**YOUR TASK:**
Exactly as written, please set down all of the entries again, with no pictures.

(Stored items from a collection)
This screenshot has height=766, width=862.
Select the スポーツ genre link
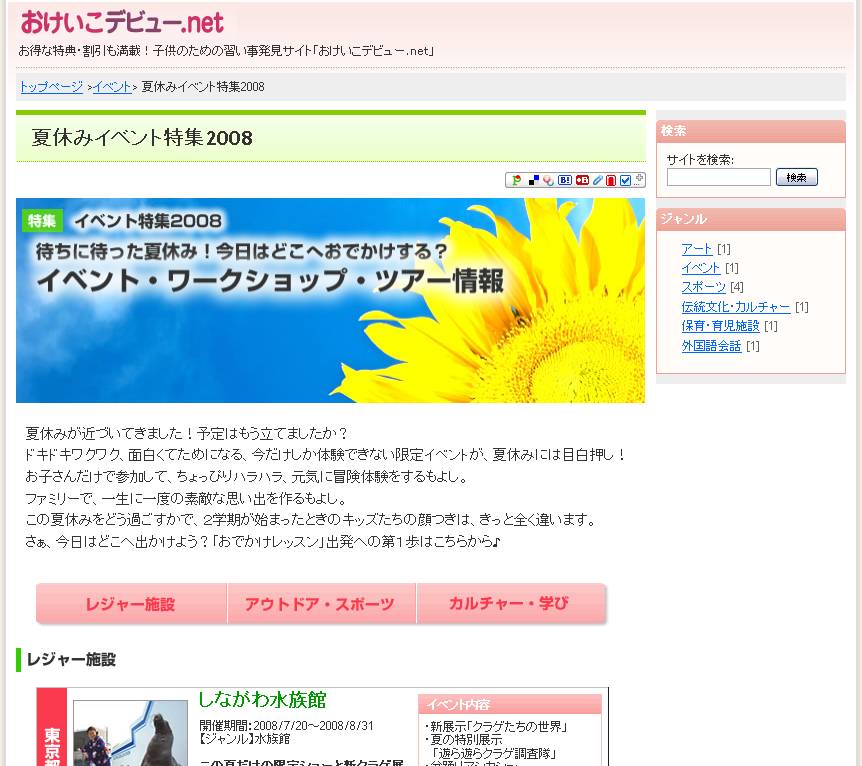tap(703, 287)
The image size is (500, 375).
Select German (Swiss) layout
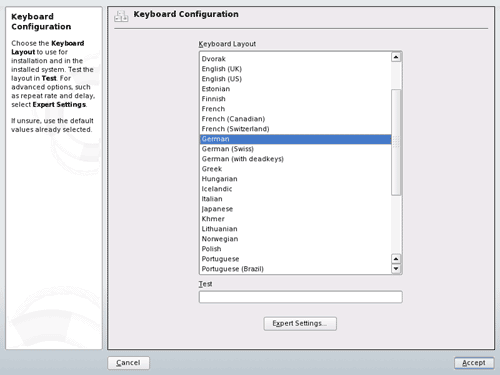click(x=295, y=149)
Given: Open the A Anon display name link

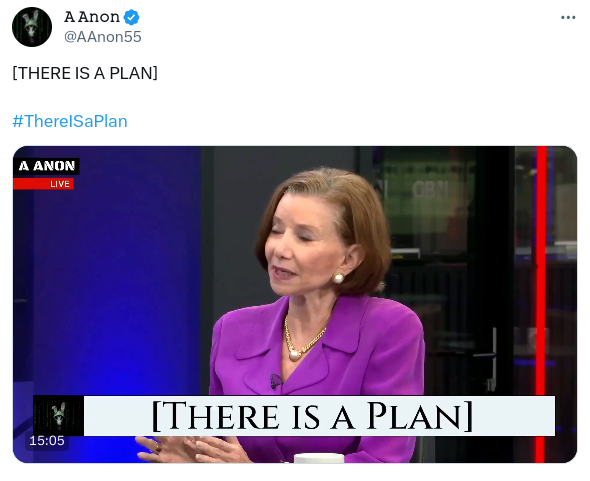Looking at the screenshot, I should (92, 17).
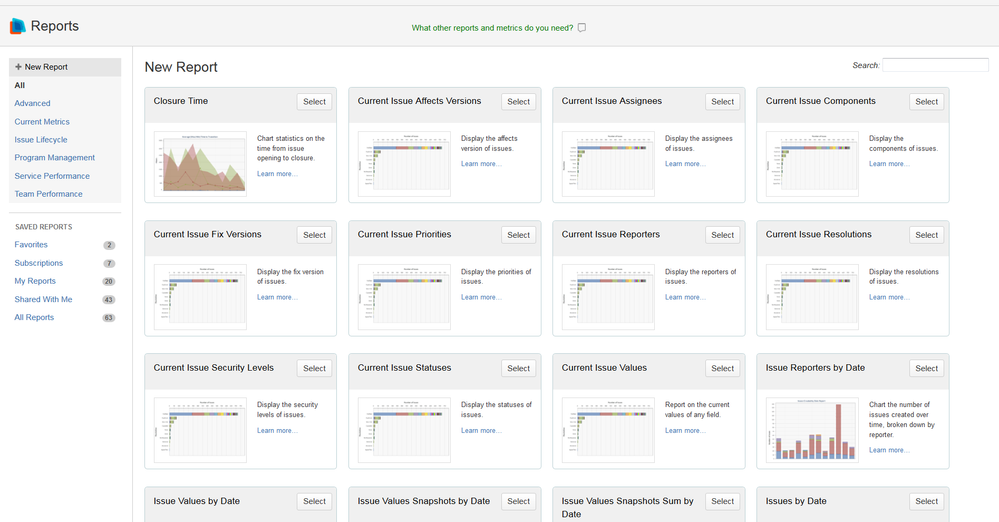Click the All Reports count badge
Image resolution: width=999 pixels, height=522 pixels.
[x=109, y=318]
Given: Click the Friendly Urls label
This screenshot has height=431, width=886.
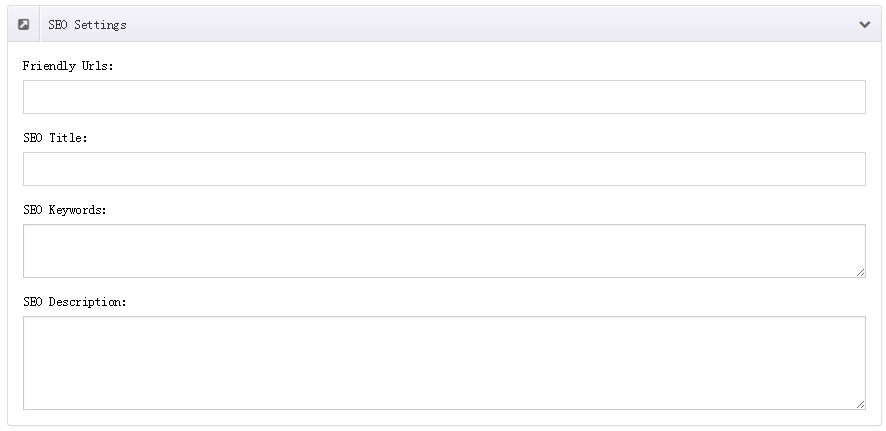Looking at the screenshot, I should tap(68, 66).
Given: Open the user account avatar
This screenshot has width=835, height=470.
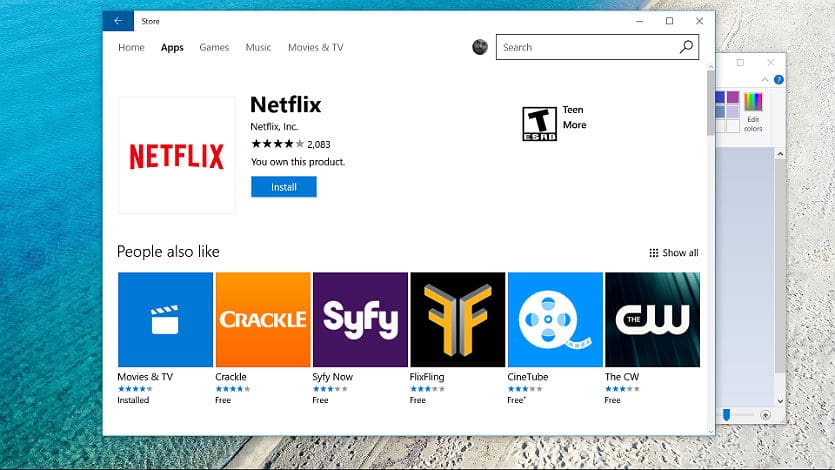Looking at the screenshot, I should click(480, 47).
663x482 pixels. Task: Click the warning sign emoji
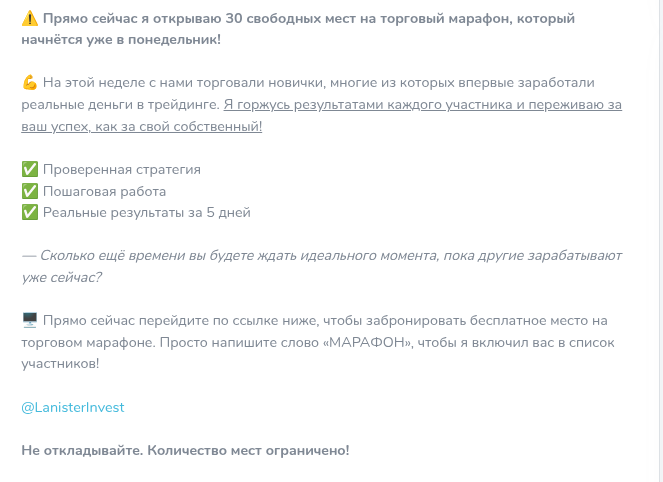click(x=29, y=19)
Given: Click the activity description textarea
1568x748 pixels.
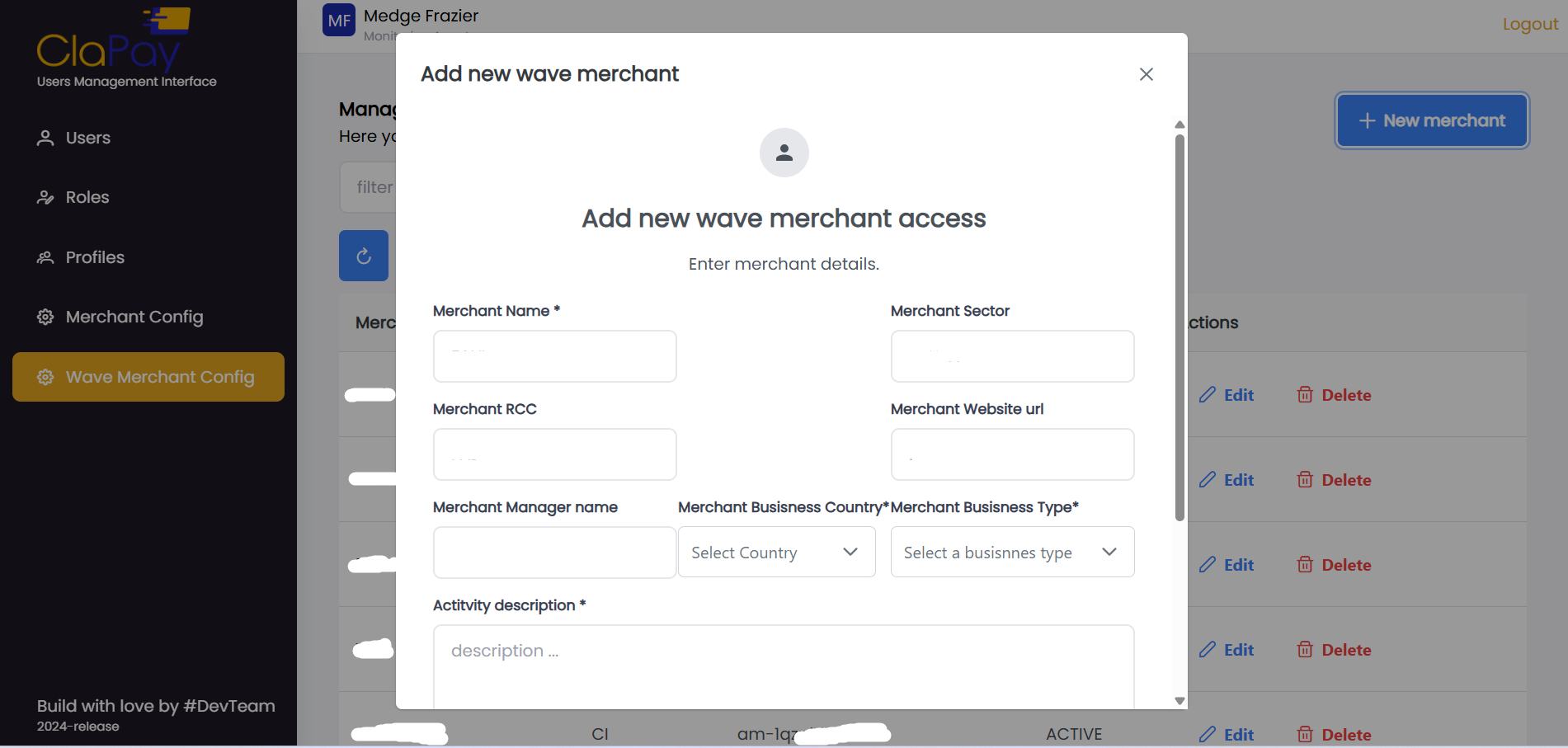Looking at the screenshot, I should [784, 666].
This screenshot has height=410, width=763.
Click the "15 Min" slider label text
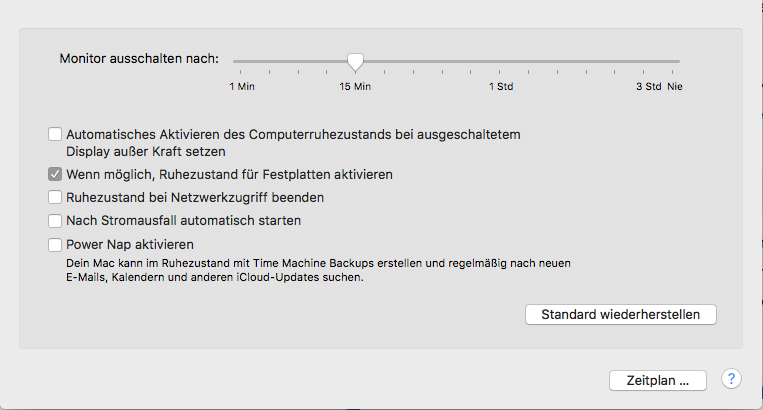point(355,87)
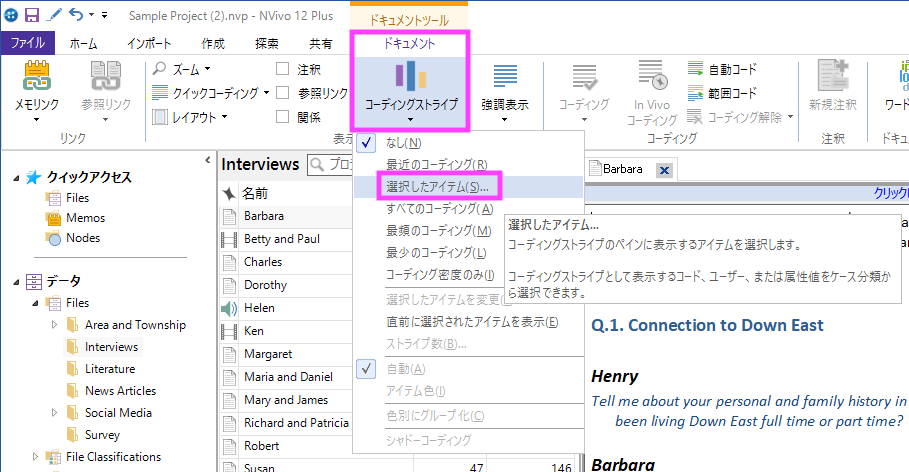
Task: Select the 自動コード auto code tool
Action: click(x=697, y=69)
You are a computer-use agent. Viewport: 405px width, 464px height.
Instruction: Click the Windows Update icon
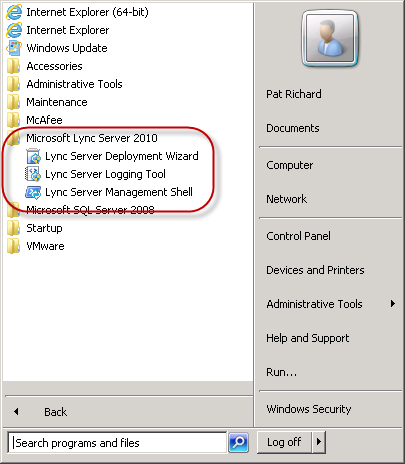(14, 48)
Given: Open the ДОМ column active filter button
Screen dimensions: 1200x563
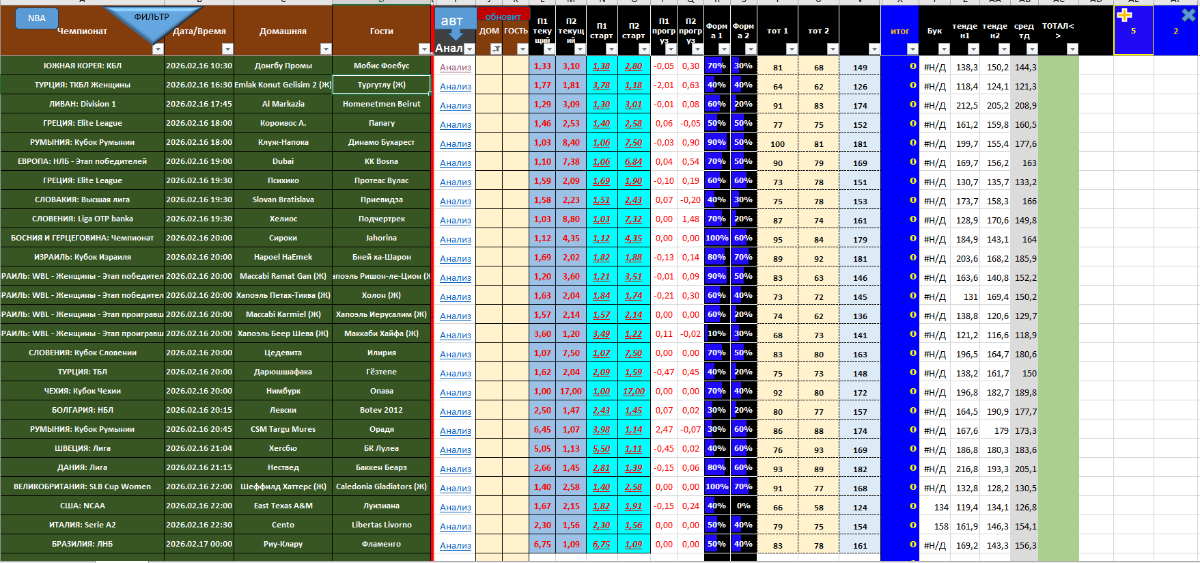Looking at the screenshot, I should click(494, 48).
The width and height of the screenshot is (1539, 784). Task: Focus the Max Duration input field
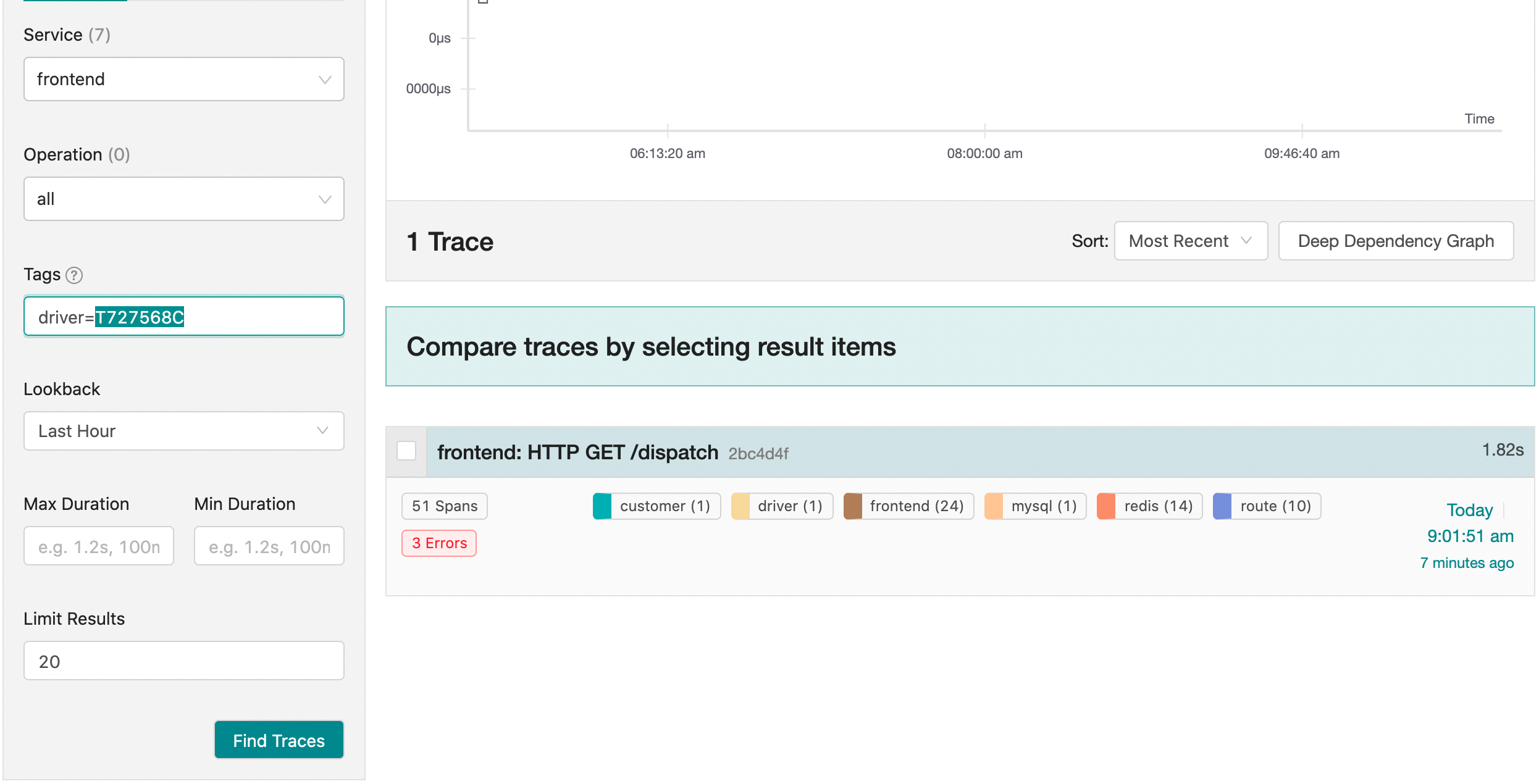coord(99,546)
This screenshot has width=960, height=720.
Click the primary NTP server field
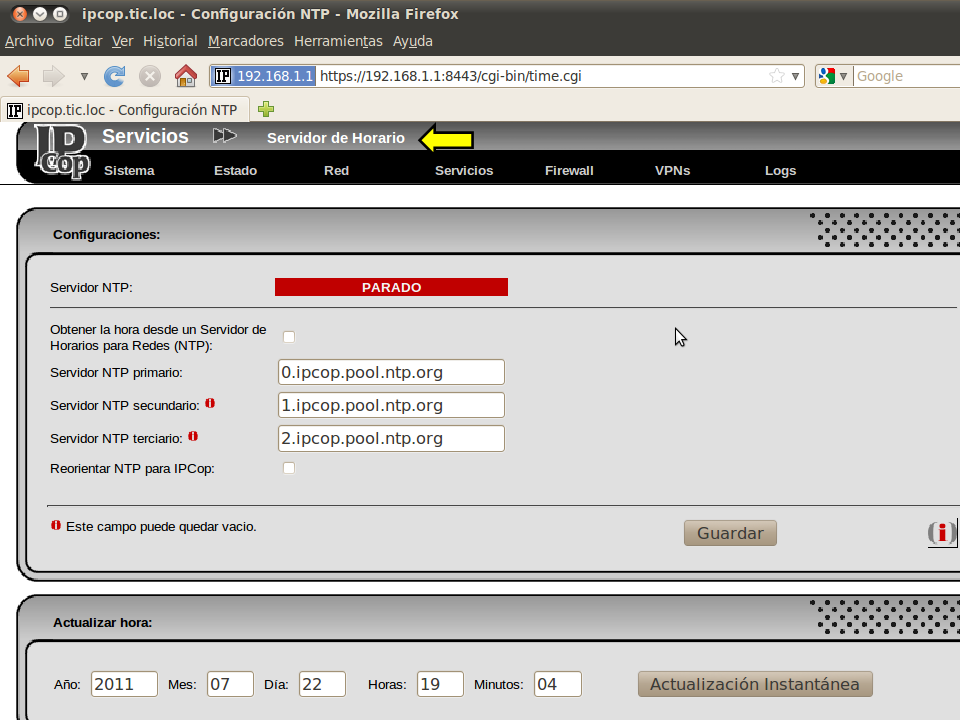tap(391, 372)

**REPLY:**
This screenshot has height=766, width=862.
Select the スポーツ genre link
tap(703, 287)
The image size is (500, 375).
Select German (Swiss) layout
click(x=295, y=149)
Given: Open the A Anon display name link

Looking at the screenshot, I should (92, 17).
Click the All Reports count badge
Image resolution: width=999 pixels, height=522 pixels.
[x=109, y=318]
Given: Click the Friendly Urls label
This screenshot has height=431, width=886.
Looking at the screenshot, I should tap(68, 66).
Given: Open the user account avatar
This screenshot has width=835, height=470.
Looking at the screenshot, I should click(480, 47).
663x482 pixels. Task: Click the warning sign emoji
click(x=29, y=19)
Given: Click the activity description textarea
1568x748 pixels.
Looking at the screenshot, I should [784, 666].
This screenshot has height=410, width=763.
Click the "15 Min" slider label text
point(355,87)
Task: Select the 自動コード auto code tool
Action: click(x=697, y=69)
You are a computer-use agent. Viewport: 405px width, 464px height.
Instruction: Click the Windows Update icon
(14, 48)
Given: Open the ДОМ column active filter button
Screen dimensions: 1200x563
Looking at the screenshot, I should click(494, 48).
The width and height of the screenshot is (1539, 784). Task: Focus the Max Duration input field
coord(99,546)
This screenshot has width=960, height=720.
Click the primary NTP server field
tap(391, 372)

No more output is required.